Les principales évolutions des taxes

Depuis avril 2014, les taxes intérieures de consommation sur les produits énergétiques (TICPE) intègrent une contribution climat-énergie, taxe carbone dont le niveau est rehaussé chaque année (44,6 €/t de CO2 en 2018 et 55 €/t de CO2 en 2019, avec une cible de 86,2 €/t de CO2 en 2022)(5). La chute des cours du pétrole entamée mi-2014 a longtemps « rendu indolore la tarification du carbone dont l’introduction a été faite en catimini, sans la moindre pédagogie à l’égard des électeurs », rappellent Christian de Perthuis et Anouk Faure.

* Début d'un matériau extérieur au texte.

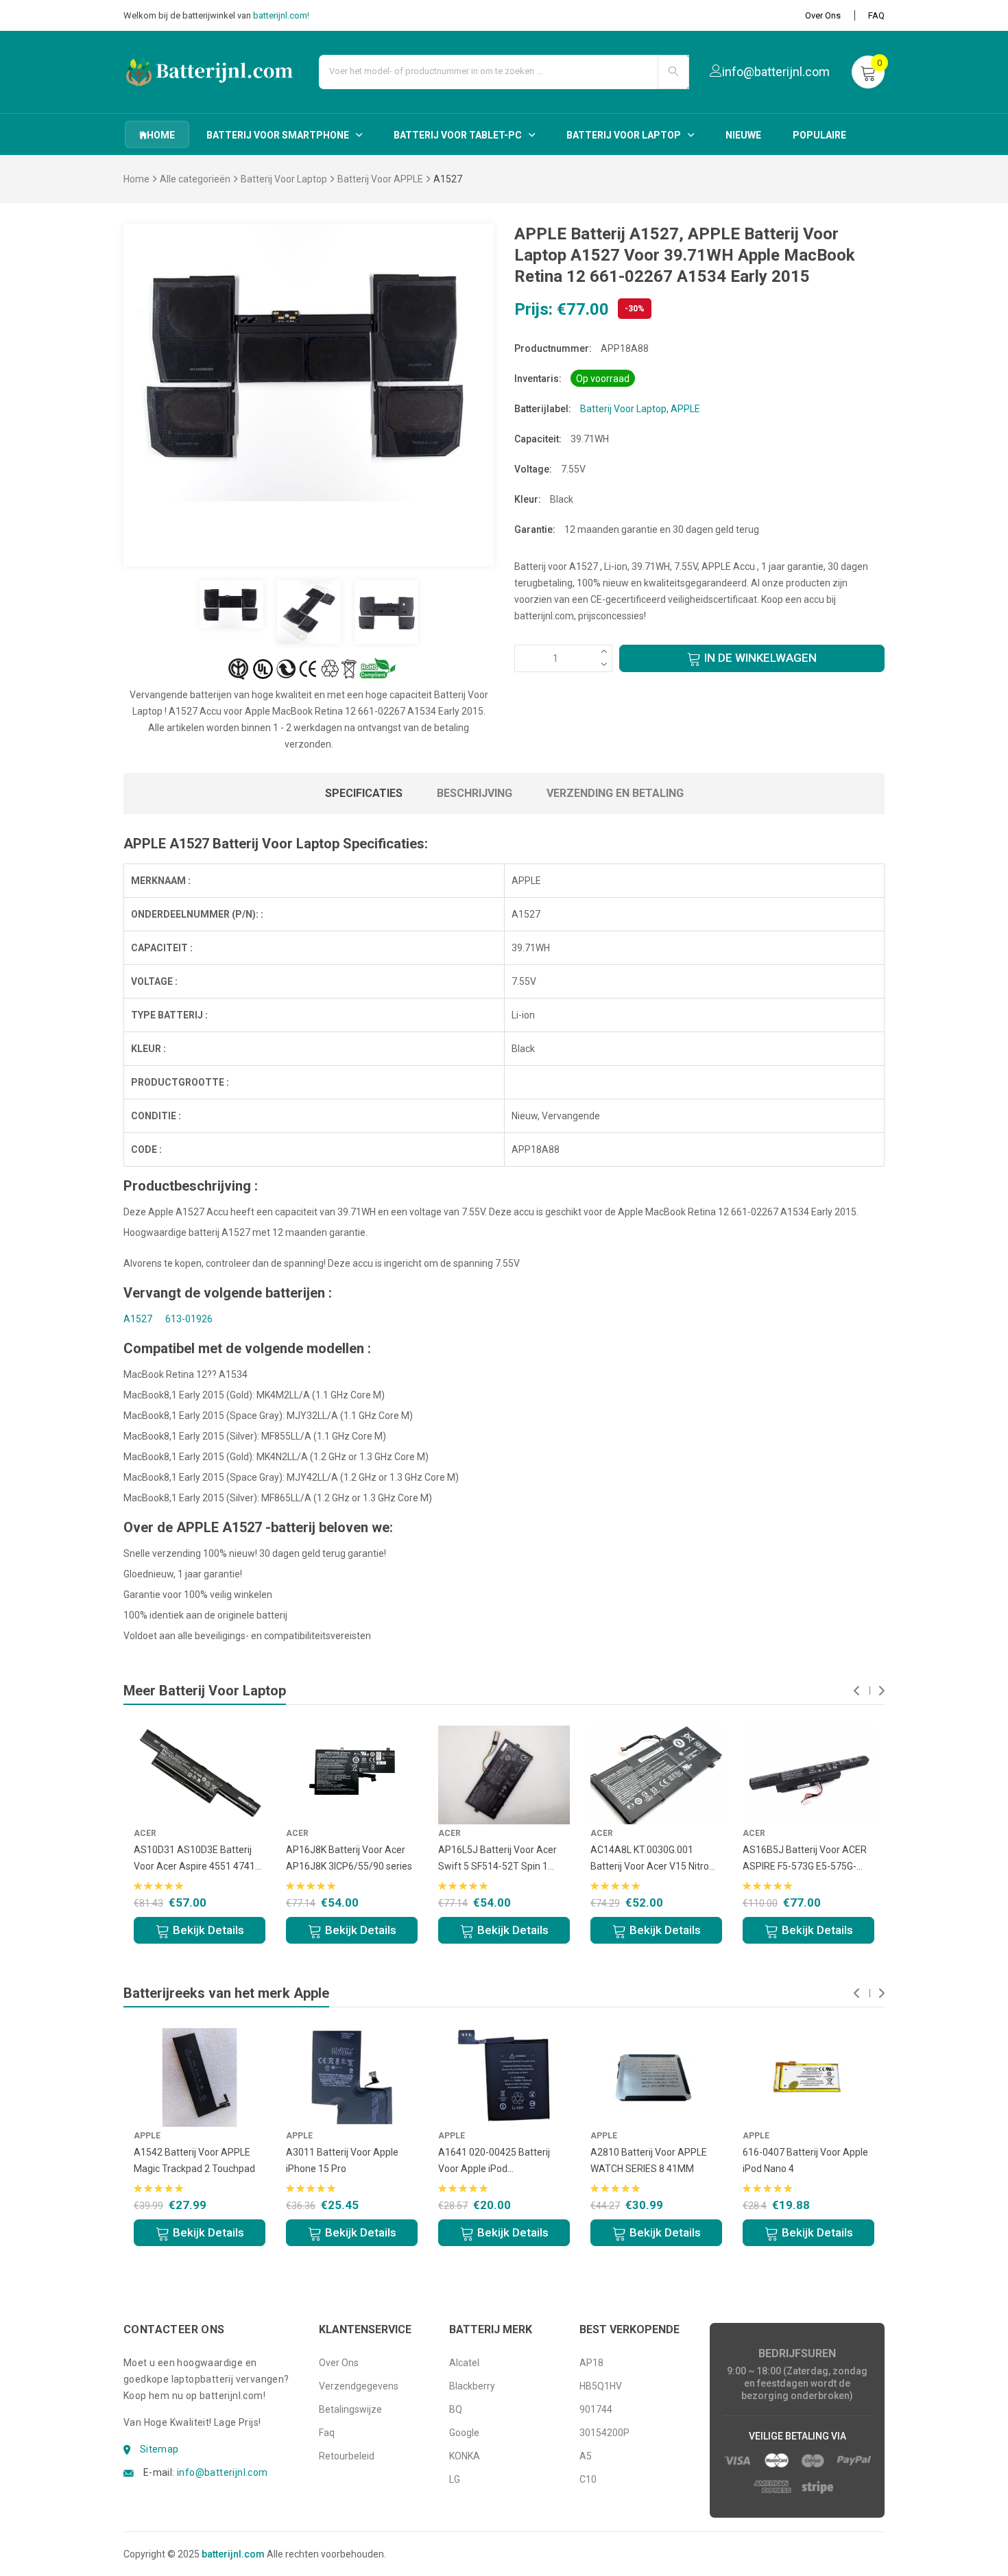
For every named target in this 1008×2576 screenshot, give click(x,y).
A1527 (137, 1318)
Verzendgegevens (358, 2386)
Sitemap (159, 2449)
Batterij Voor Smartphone (277, 135)
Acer (145, 1833)
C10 (588, 2479)
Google (464, 2432)
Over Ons (823, 15)
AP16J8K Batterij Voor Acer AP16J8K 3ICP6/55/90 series (349, 1858)
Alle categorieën (195, 179)
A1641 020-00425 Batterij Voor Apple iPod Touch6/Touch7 (494, 2162)
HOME (161, 135)
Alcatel (464, 2362)
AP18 (591, 2362)
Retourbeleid (346, 2455)
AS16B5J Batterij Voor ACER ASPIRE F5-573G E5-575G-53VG (805, 1859)
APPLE (685, 408)
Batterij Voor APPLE (380, 179)
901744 (595, 2409)
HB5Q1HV (600, 2386)
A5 (585, 2455)
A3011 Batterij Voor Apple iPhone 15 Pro (342, 2160)
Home (136, 179)
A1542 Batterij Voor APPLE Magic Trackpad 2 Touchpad (194, 2160)
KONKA (464, 2455)
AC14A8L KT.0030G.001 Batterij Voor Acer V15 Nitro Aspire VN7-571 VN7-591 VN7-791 (655, 1859)
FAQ (876, 15)
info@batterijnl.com (222, 2472)
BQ (455, 2409)
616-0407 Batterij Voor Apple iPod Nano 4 (805, 2160)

L’autre grande évolution en matière de fiscalité est la suppression progressive de l’avantage historique du gazole, engagée en 2014 et confirmée en 2017 par Nicolas Hulot(6), au nom de la lutte contre la pollution atmosphérique. La TICPE pesant sur le diesel, actuellement plus faible que celle appliquée sur les essences, est ainsi plus fortement augmentée chaque année en vue d’un alignement des fiscalités entre ces carburants en 2021.

Évolution des prix des carburants à la pompe en France entre janvier 2007 et octobre 2018
L’écart de prix entre le gazole et le SP95 se réduit, principalement en raison de l’alignement progressif des fiscalités de ces carburants. (©Connaissance des Énergies)

En 2019, « la fiscalité du diesel augmentera de 6,5 c€/l et celle de l’essence de 2,9 c€/l », avait indiqué le ministère de la Transition écologique et solidaire lors de la présentation du projet de loi de finances en septembre 2018.

Les questions qui se posent aujourd’hui

L’histoire récente montre que les évolutions des cours du pétrole sont extrêmement difficiles à anticiper (le cours du Brent est remonté de près de 17% entre le 3 octobre et le 6 novembre). Les prévisions actuelles sont particulièrement incertaines alors que les sanctions américaines contre les exportations iraniennes de pétrole sont entrées en vigueur le 5 novembre, « la pression pouvant s’accentuer à court terme dans l’hypothèse d’une nouvelle contrainte sur l’offre ou s’atténuer à terme en particulier si l’offre américaine (ndlr : huile de schiste) se renforce », indique IFP Énergies nouvelles.

En ce qui concerne la forte fiscalité pesant sur les carburants en France, Emmanuel Macron et le gouvernement ont affirmé à plusieurs reprises ne pas vouloir faire marche arrière, tant sur la montée en puissance de la composante carbone que sur la hausse de la fiscalité affectant plus spécifiquement le gazole. Dans le contexte de hausse des cours du pétrole, « la tentation est grande de ralentir, voire d’interrompre la montée en charge de la fiscalité énergétique », reconnaissent Christian de Perthuis et Anouk Faure. Ceux-ci rappellent toutefois que cette mesure, « peut-être populaire […] consisterait à tourner le dos à nos responsabilités climatiques et environnementales », quelques semaines seulement après les rappels à l’ordre du GIEC.

Des mesures compensatoires sont envisagées et pourraient faire l’objet d’une annonce d’ici au 17 novembre. Emmanuel Macron a notamment cité en exemple « l’aide au transport » mise en place dans les Hauts-de-France qu’il souhaite défiscaliser : les salariés habitant à plus de 30 kilomètres de leur lieu de travail n’ayant pas d’autre choix que d'utiliser leur véhicule peuvent bénéficier d'une aide régionale au transport de 20 euros par mois.

L’opposition a entre autres également suggéré la mise en place d’un chèque carburant destiné aux Français n’ayant pas accès aux transports en commun, sur le modèle du chèque énergie qui aide les ménages modestes à payer leurs factures de chauffage ou des travaux de rénovation dans leurs logements. Le gouvernement souhaite par ailleurs doubler, à partir de 2019, la prime à la conversion versée pour le remplacement de vieux véhicules, principalement à motorisation diesel(7), à l'aide d'une contribution des constructeurs automobiles.

L’affectation des recettes de la fiscalité écologique fait par ailleurs l’objet de nombreuses critiques de l’opposition qui met en cause la faible part directement « fléchée » vers la transition écologique (de l’ordre de 20% des 37,7 milliards de recettes attendues de la TICPE en 2019(8)).

Précisons que l’impact de la taxe carbone entre 2014 et 2018, aujourd’hui dénoncé par les automobilistes français, a été « plus marqué sur les prix du gaz naturel et du fioul domestique que sur les carburants qui sont fortement taxés par ailleurs » selon Christian de Perthuis et Anouk Faure.